Flüchtlinge in Italien © Vito Manzari @ flickr.com (CC 2.0), bearb. MiG
Mindestens 5.000 Euro hat Momiac Allouji für Schlepper bezahlt, um bis nach Serbien zu kommen. Die Schleuser sind aber längst nicht die einzigen, die versuchen aus der Lage der Flüchtlinge Profit zu schlagen.

Von Corinna Buschow|MiGAZIN

Fünf Euro für eine Cola – Momiac Allouji winkt verständnislos ab. Der Händler im Flüchtlingsdurchgangslager im serbischen Presevo zieht weiter. Seit gut einer Woche ist der 51-jährige Allouji auf der Flucht aus seiner Heimatstadt Damaskus. In spätestens fünf Tagen will er mit seinem 17-jährigen Sohn und seiner 14-jährigen Tochter in Düsseldorf sein. Mindestens 5.000 Euro, erzählt er, hat er für Schlepper bezahlt, um bis hierher zu kommen. Die Schleuser sind aber längst nicht mehr die einzigen, die versuchen aus der Lage der Flüchtlinge Profit zu schlagen.

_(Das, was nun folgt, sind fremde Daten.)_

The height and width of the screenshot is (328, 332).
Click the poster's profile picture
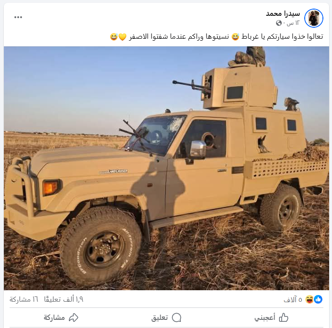[x=313, y=18]
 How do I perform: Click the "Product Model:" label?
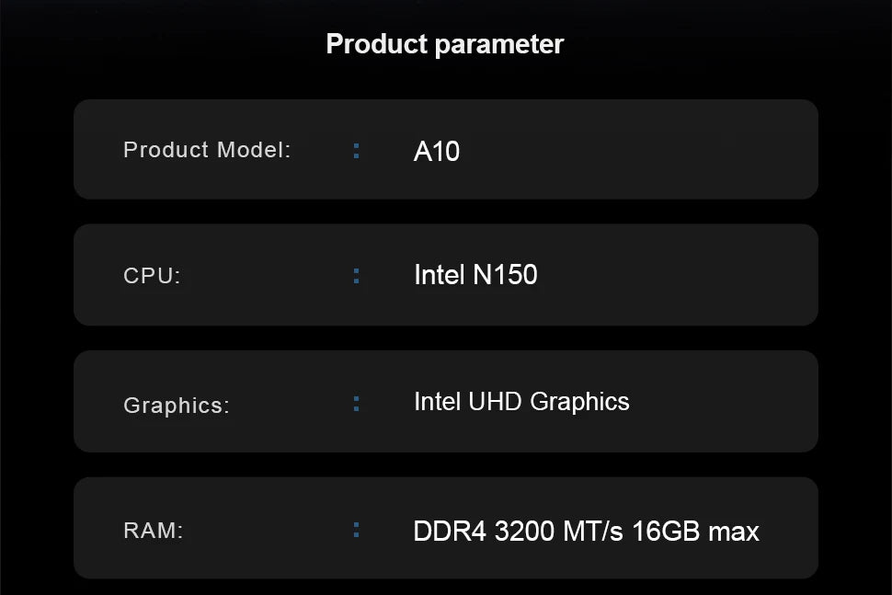click(207, 150)
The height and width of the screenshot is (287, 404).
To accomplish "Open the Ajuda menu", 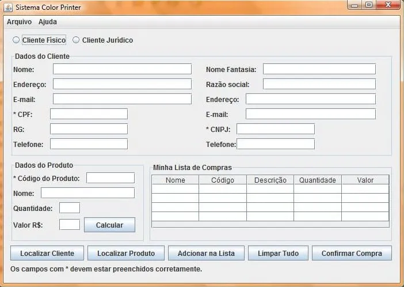I will click(48, 22).
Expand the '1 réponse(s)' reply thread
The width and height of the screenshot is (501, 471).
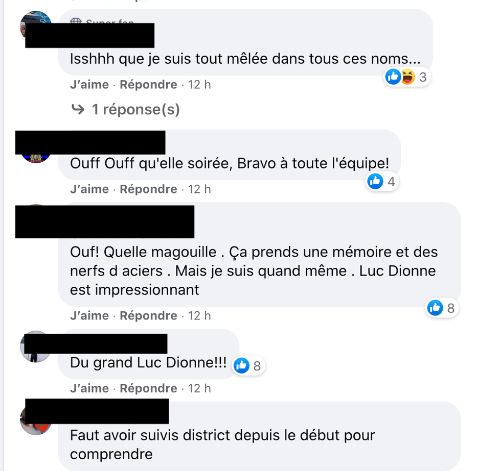[135, 109]
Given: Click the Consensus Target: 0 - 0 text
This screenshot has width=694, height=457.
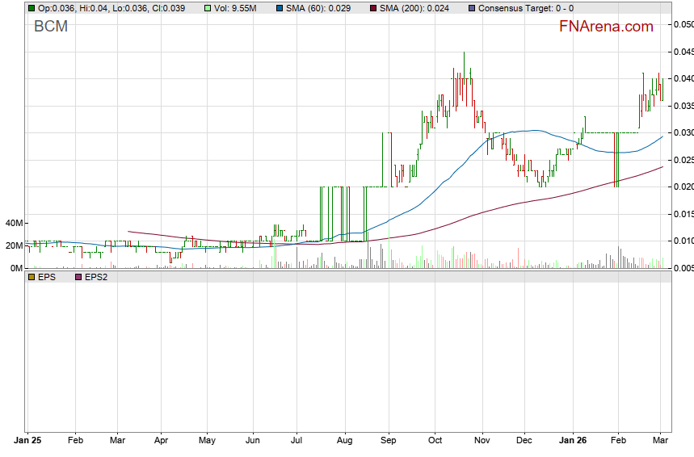Looking at the screenshot, I should 526,8.
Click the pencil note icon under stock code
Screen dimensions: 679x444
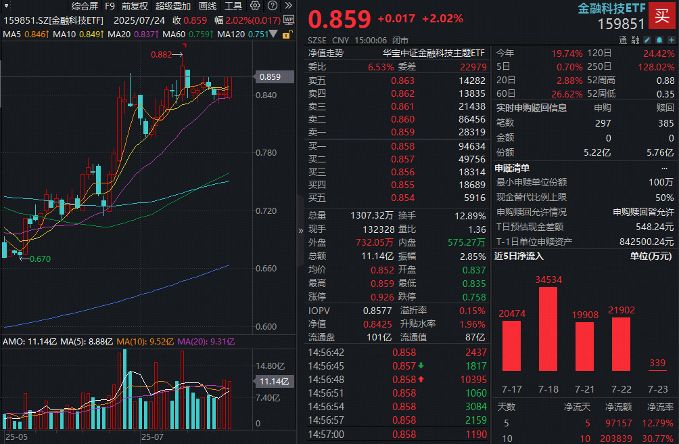pos(647,40)

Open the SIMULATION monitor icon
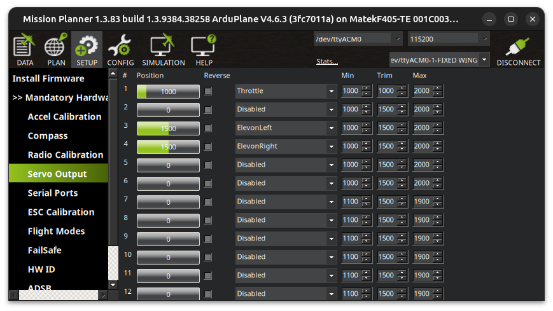164,50
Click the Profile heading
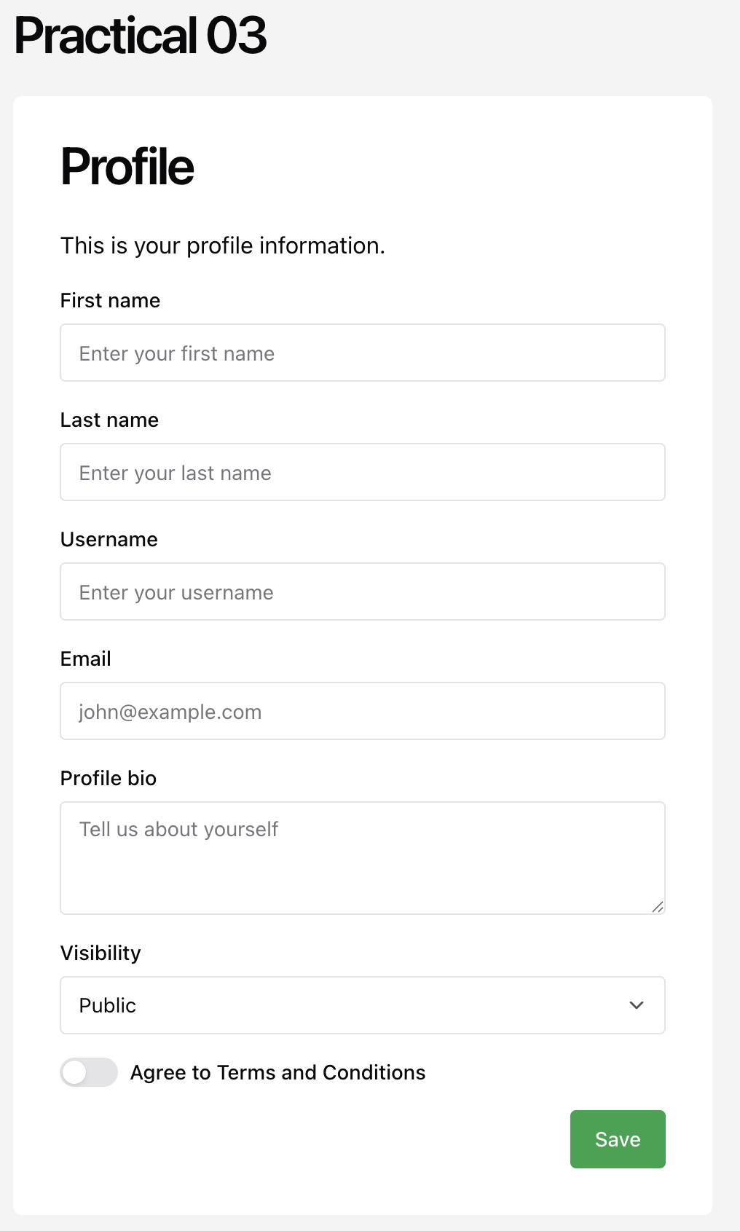The height and width of the screenshot is (1231, 740). point(127,167)
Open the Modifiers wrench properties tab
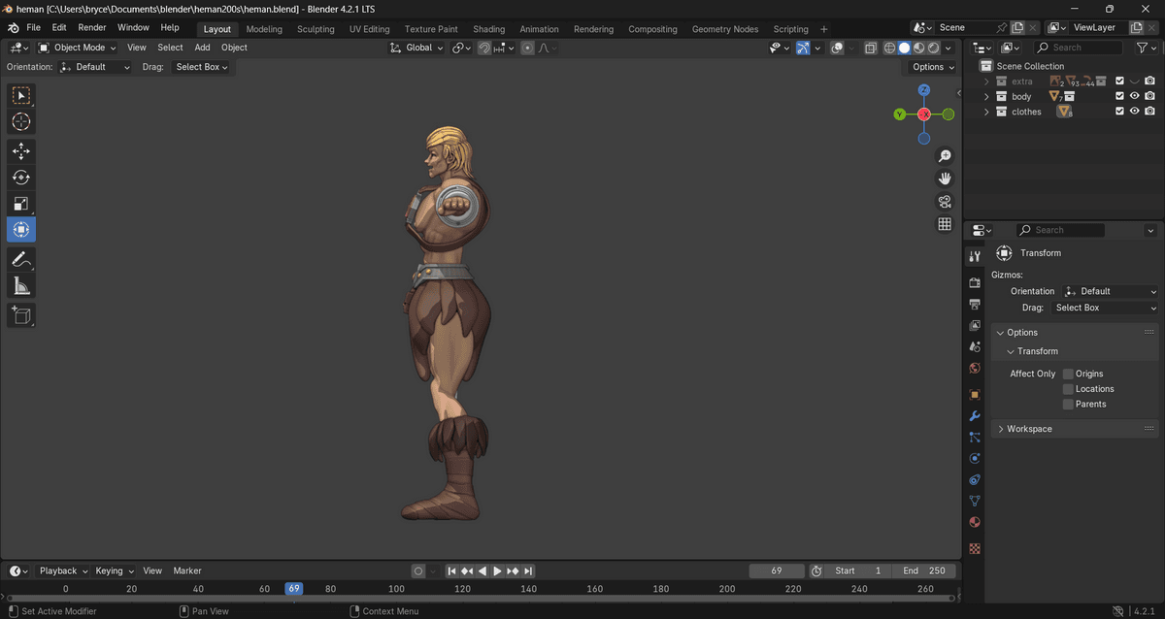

Seit Wochen kommen täglich mehrere Tausend Flüchtlinge über die Westbalkanroute ins zentrale Europa. Sie durchqueren Länder mit schwacher Wirtschaft, die in den Asylsuchenden auch eine Einnahmequelle sehen. Reeder, die Flüchtlinge von den griechischen Inseln aufs Festland bringen, passen ihre Preise der Nachfrage an. Zwischen 40 und 75 Euro koste eine Überfahrt, je nach Andrang, berichten Flüchtlinge in den Durchgangslagern. In Mazedonien ist der Bahnpreis explodiert. Vier Euro kostete vor einigen Monaten die Durchfahrt von der griechischen zur mazedonischen Grenze. Dann waren es zehn, jetzt sind es 25 Euro, berichten Flüchtlingsaktivisten vor Ort.